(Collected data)
----

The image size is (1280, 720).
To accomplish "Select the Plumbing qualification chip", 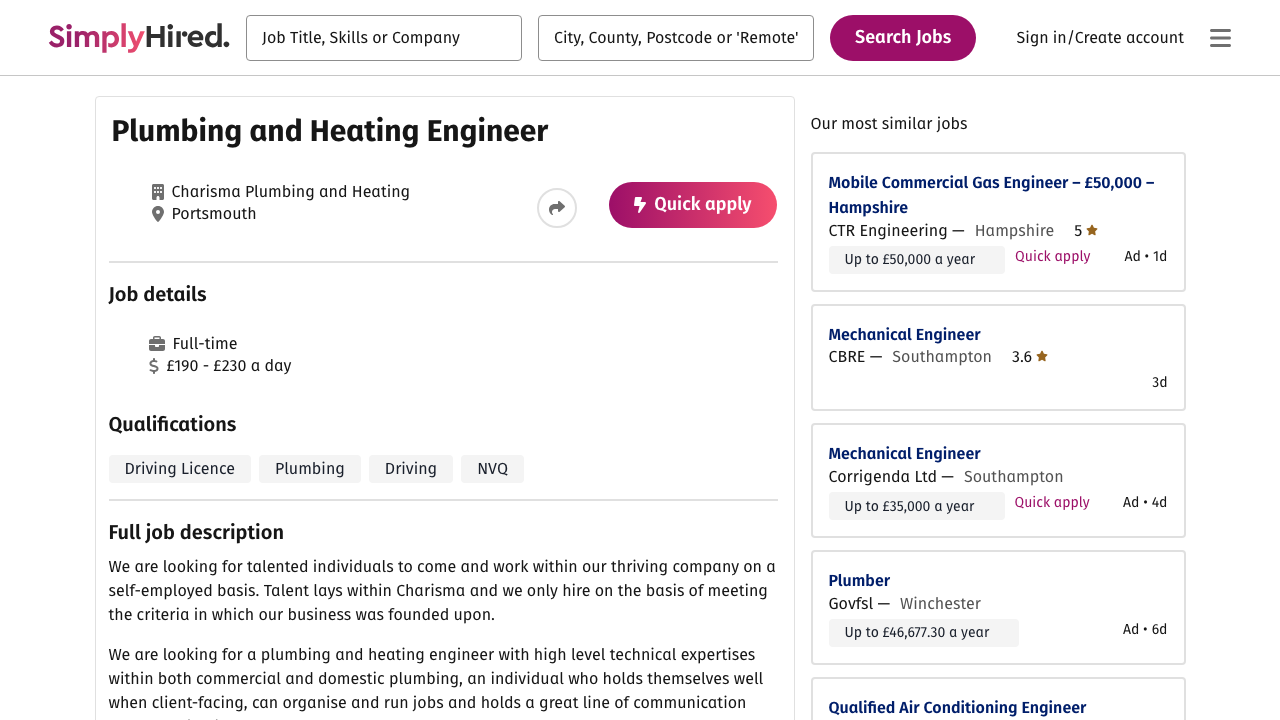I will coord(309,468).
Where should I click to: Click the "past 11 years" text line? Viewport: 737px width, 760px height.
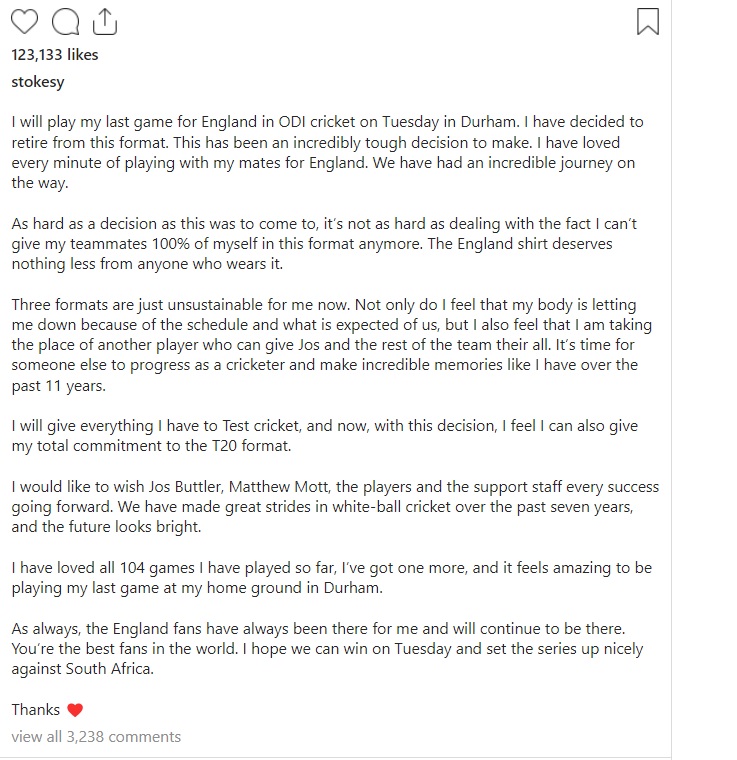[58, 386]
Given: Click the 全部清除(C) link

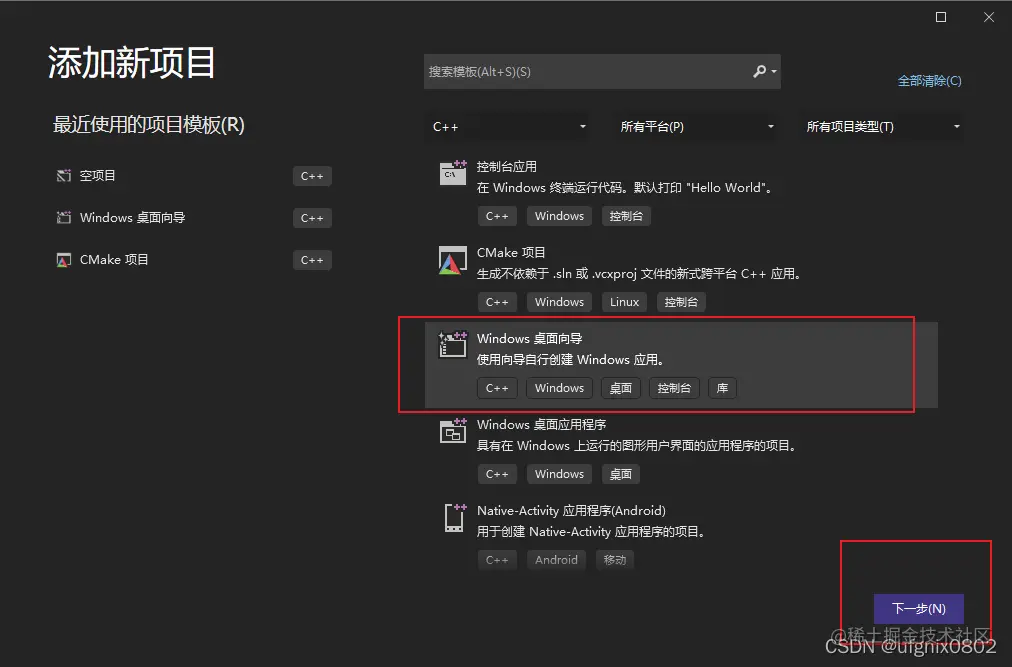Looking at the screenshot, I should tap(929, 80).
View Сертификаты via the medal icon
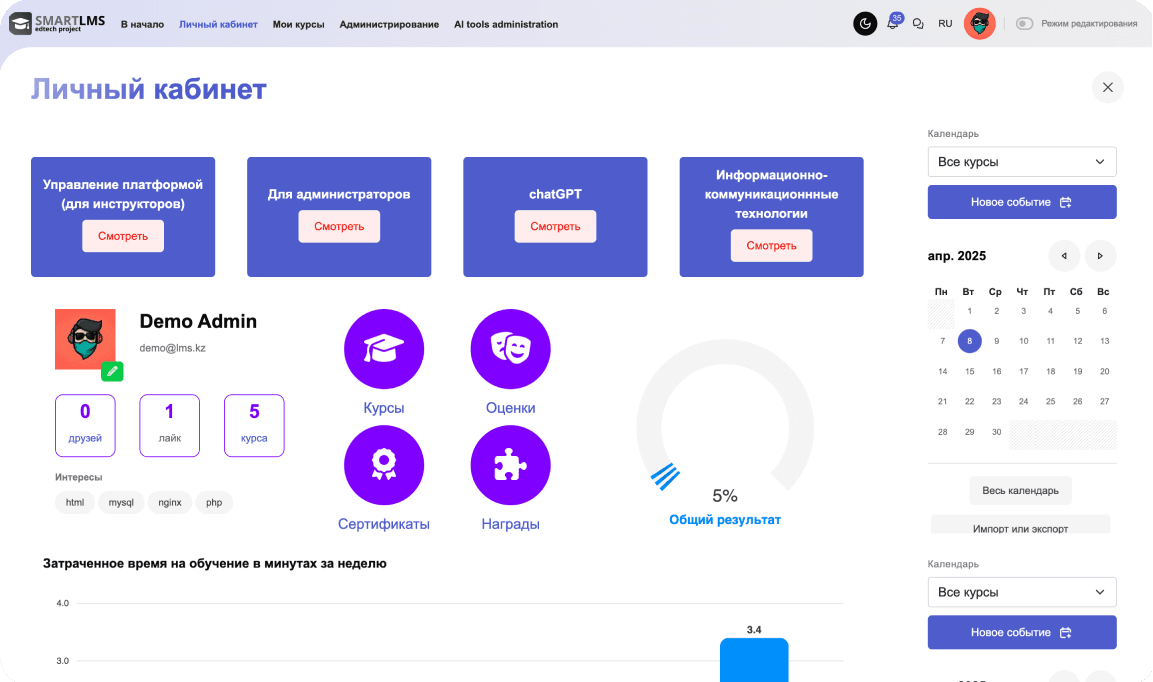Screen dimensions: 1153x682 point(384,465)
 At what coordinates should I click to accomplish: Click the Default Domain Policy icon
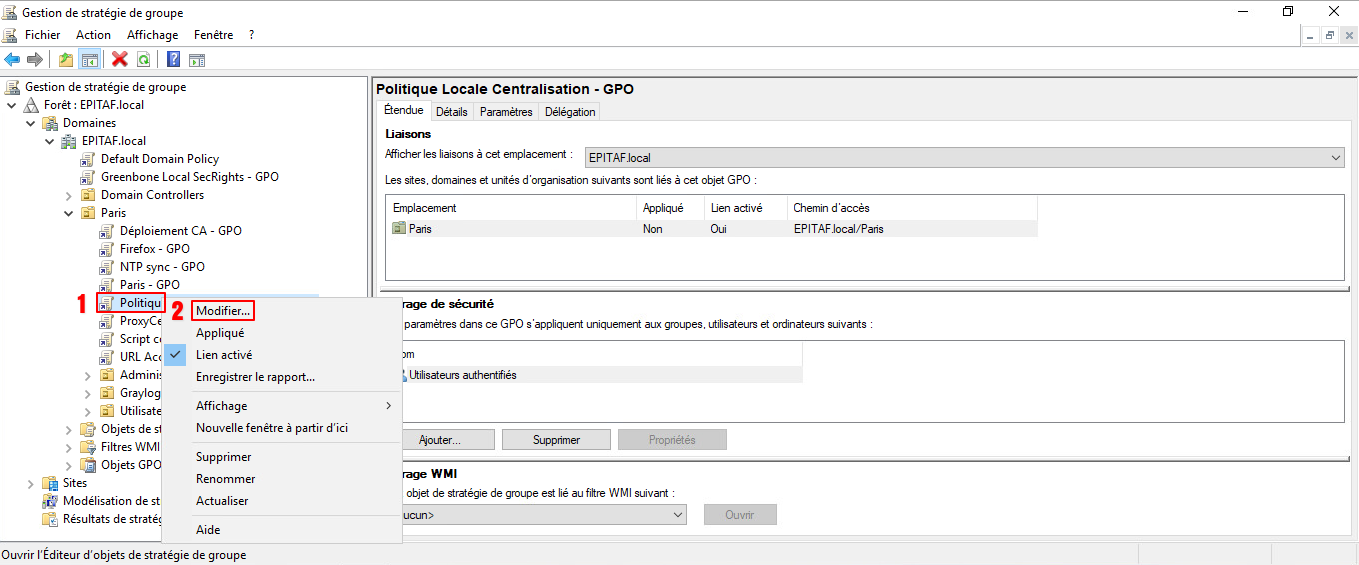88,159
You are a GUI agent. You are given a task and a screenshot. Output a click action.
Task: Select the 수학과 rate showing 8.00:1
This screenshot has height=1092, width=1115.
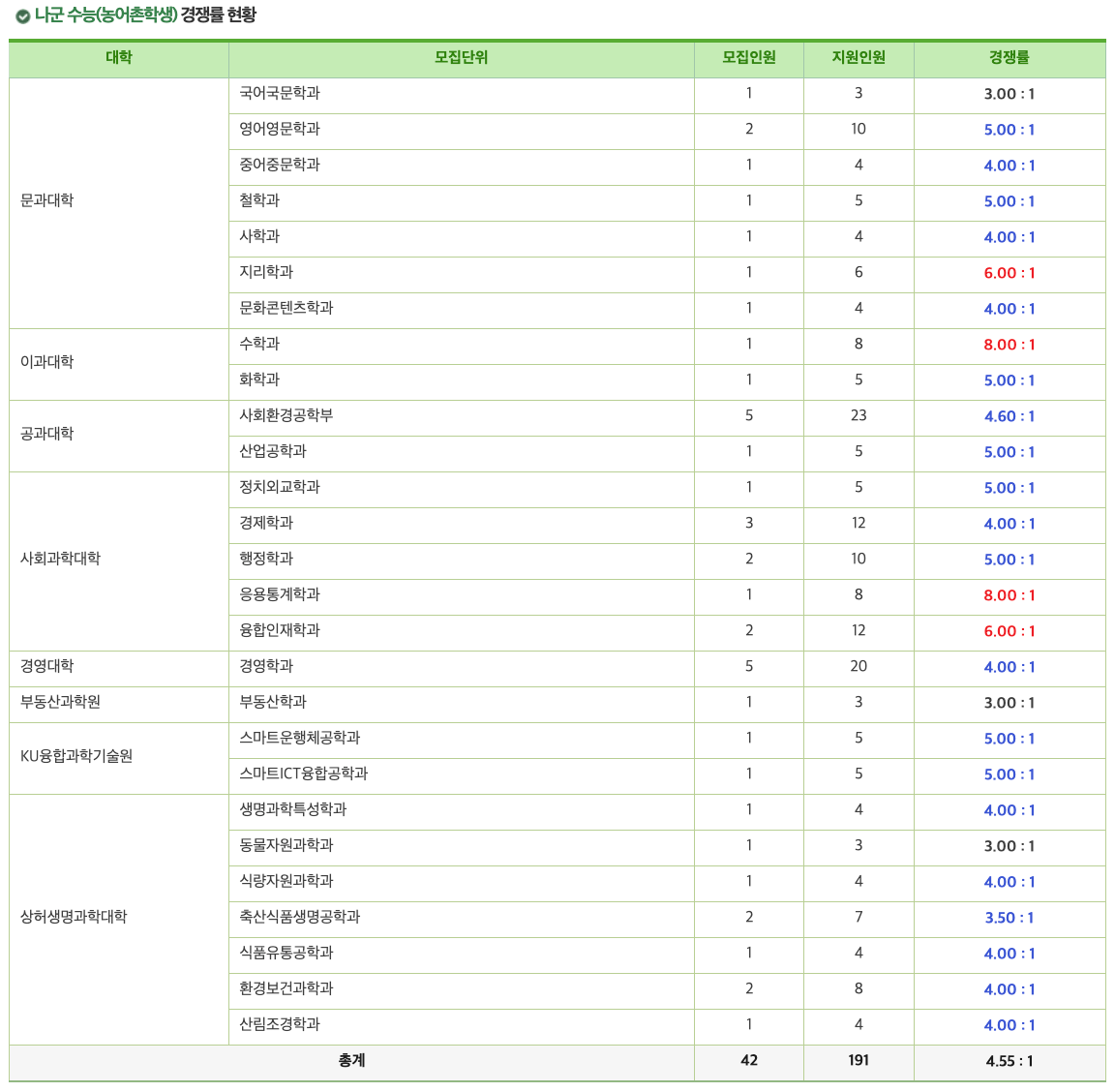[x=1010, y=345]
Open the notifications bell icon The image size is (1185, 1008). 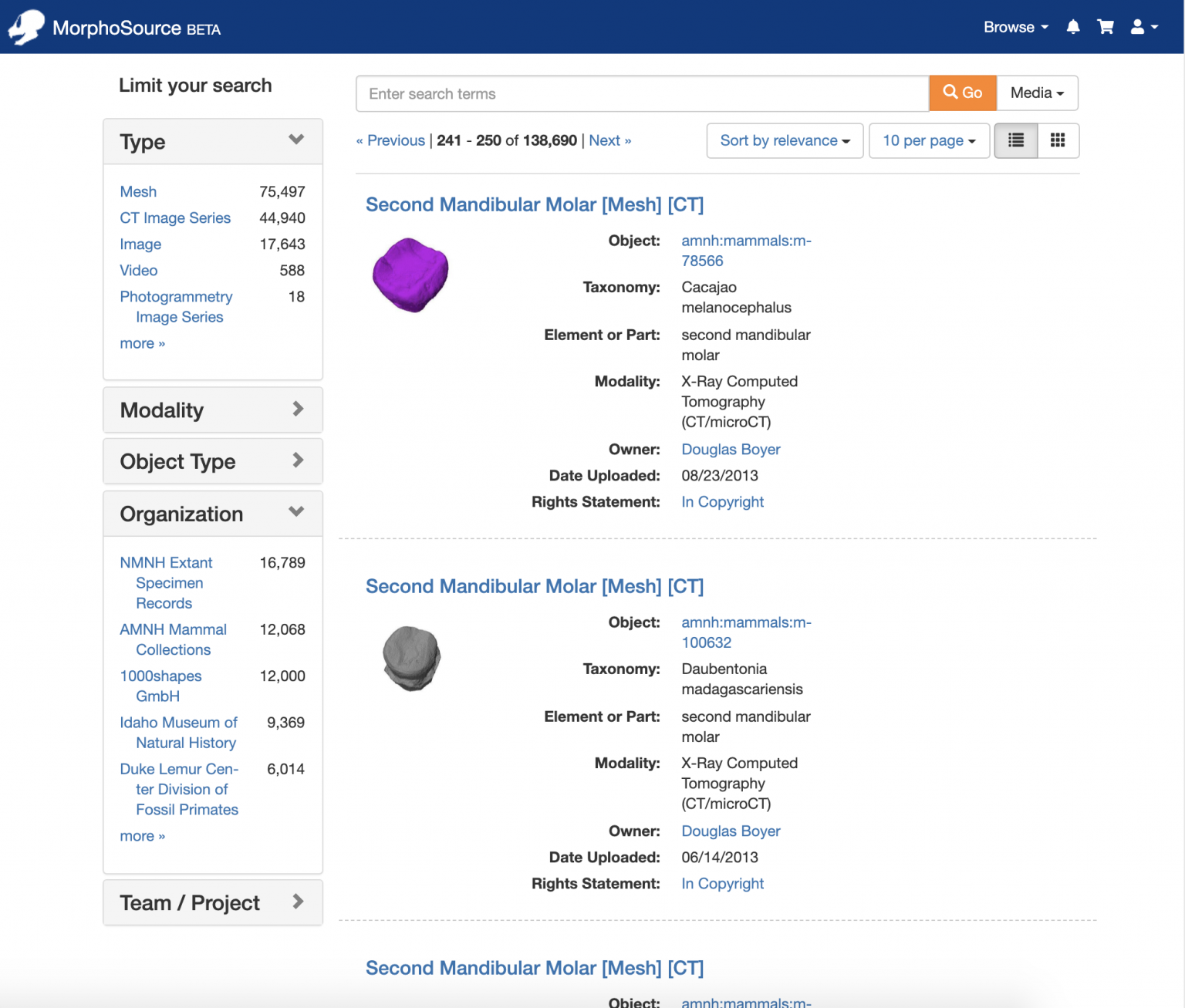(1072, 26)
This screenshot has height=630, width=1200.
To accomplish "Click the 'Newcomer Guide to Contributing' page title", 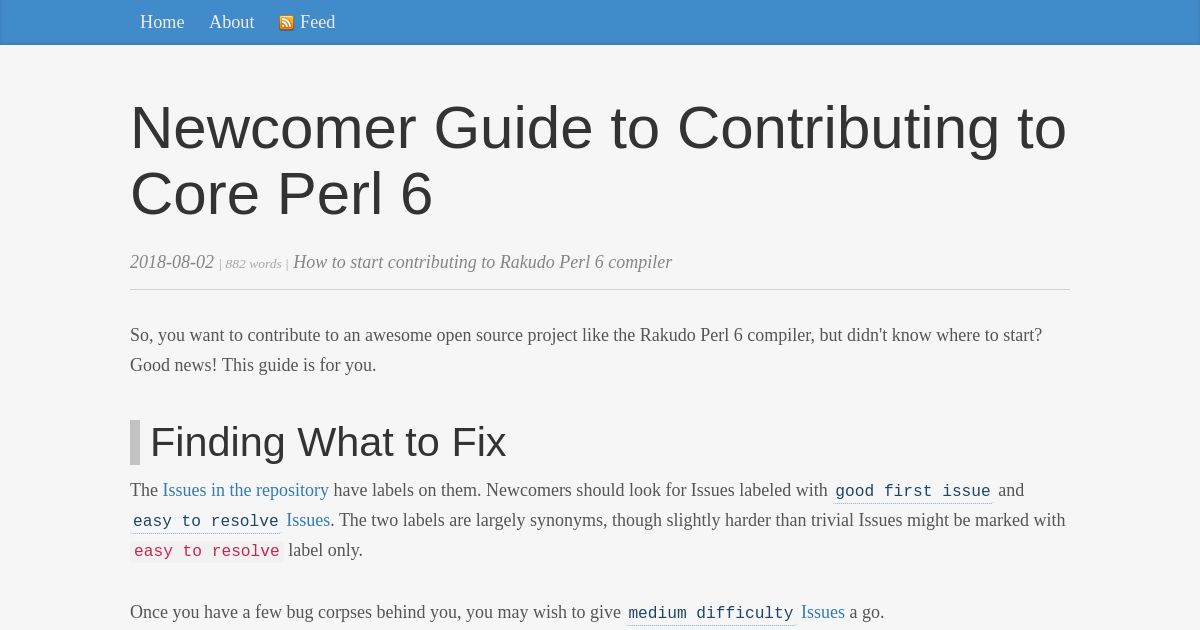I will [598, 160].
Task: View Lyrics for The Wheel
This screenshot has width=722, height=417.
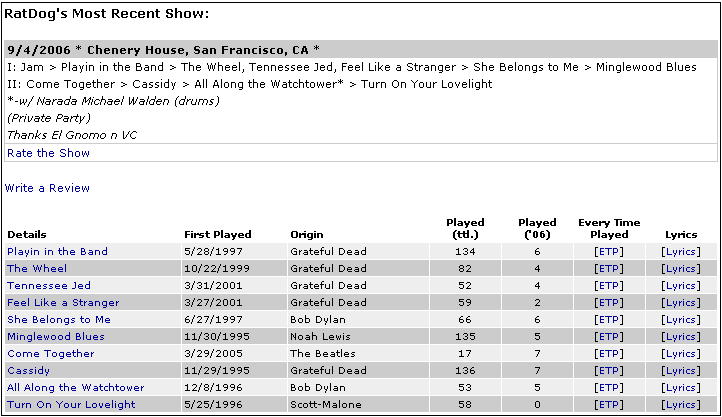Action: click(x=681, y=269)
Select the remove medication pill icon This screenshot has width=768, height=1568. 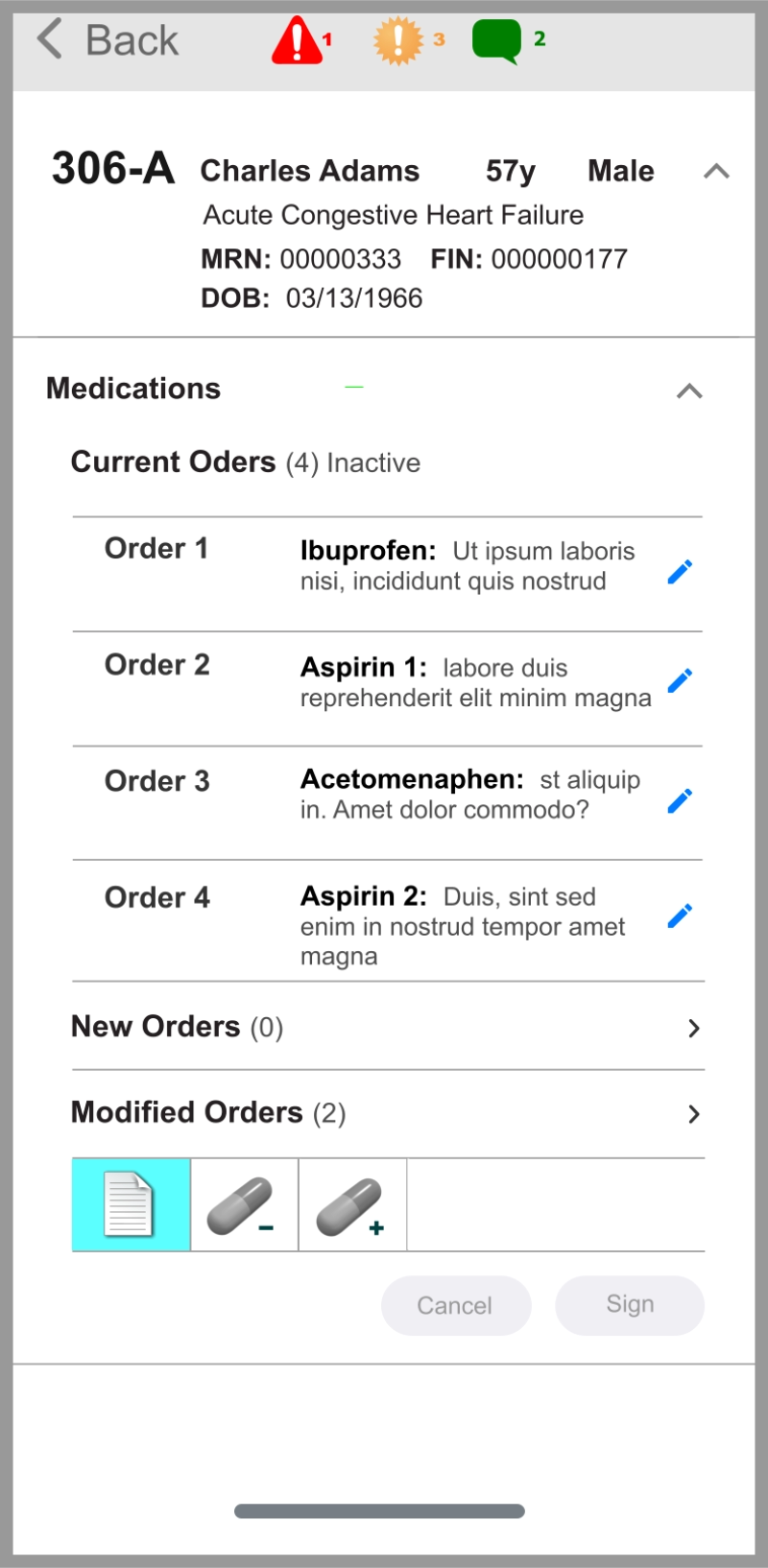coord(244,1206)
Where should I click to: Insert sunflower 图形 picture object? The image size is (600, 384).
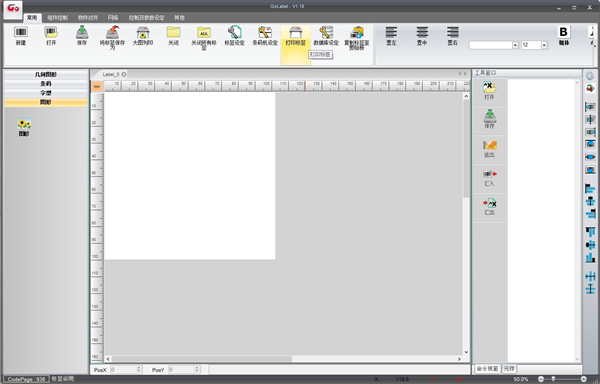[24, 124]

----

**What is being asked:** The lines to copy begin with the one containing "Where should I click to: Insert" and end with the last line of the entries above; copy them exactly, minus the pictures.

**Exercise result:**
Where should I click to: Insert sunflower 图形 picture object? The image size is (600, 384).
[24, 124]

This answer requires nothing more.